El Nino’s weather pattern is expected to strengthen and last into 2010, causing disruptions from Indonesia to the Caribbean, according to the U.S. Climate Prediction Center. The last strong El Nino in 1997 and 1998 helped cause flooding in California and forest fires in Indonesia and Mexico.

This year, Indonesia plans to hoard rice and Australia’s farmers are braced for dry weather that may cut wheat output by 25 percent. Ranchers in Argentina hope El Nino will help save their cattle and boost the soybean harvest as precipitation on the pampas ends the worst drought in a century.

‘Signs of Strengthening’

“We have weak El Nino conditions right now across the Pacific and we have seen some signs of strengthening,” said Mike Halpert, deputy director of the Climate Prediction Center in Camp Springs, Maryland. “The strongest impacts typically come during the winter in the Northern Hemisphere.
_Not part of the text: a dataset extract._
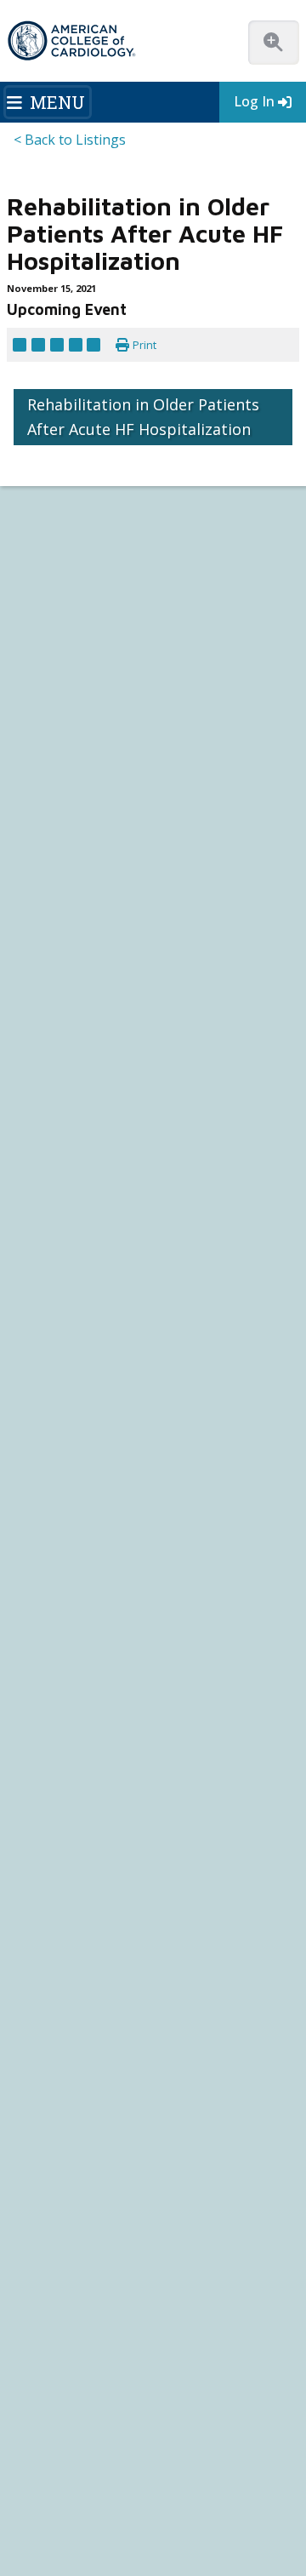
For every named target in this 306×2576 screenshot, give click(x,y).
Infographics (42, 1590)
Right now it’s pretty hard to say how strong this event is going to be.”

In California, where El Nino isn’t expected to strike the coast until next month, scientists are studying the starvation deaths of thousands of Zalophus californianus sea lions in May and June on the Channel Islands near Santa Barbara.

Pacific trade winds died in May for the first time on record, slowing or stopping the upwelling of nutrient-rich water, said Robert DeLong, head of the California program at the National Marine Mammal Laboratory in Seattle.

The lowest upwelling in 60 years of records caused prey- fish to leave the area and at least 70 percent of the 12,000 to 15,000 sea lion pups born this year in a sample area on San Miguel Island in the Channel Islands died, DeLong said in an Aug. 28 telephone interview.

The Marine Mammal Center, a non-profit rehabilitation center for sick animals based in San Francisco, has taken in more than 1,300 cases this year, most of them sea lions, said Bill Van Bonn, the center’s staff veterinarian, compared with 1,200 during all of 1998, its previous busiest year.

“It’s almost like El Nino conditions but too early,” Joe Cordero, a biologist at the National Oceanic and Atmospheric Administration in Long Beach, California, said in an Aug. 27 telephone interview. “If the El Nino continues to develop it’s going to get much, much worse.”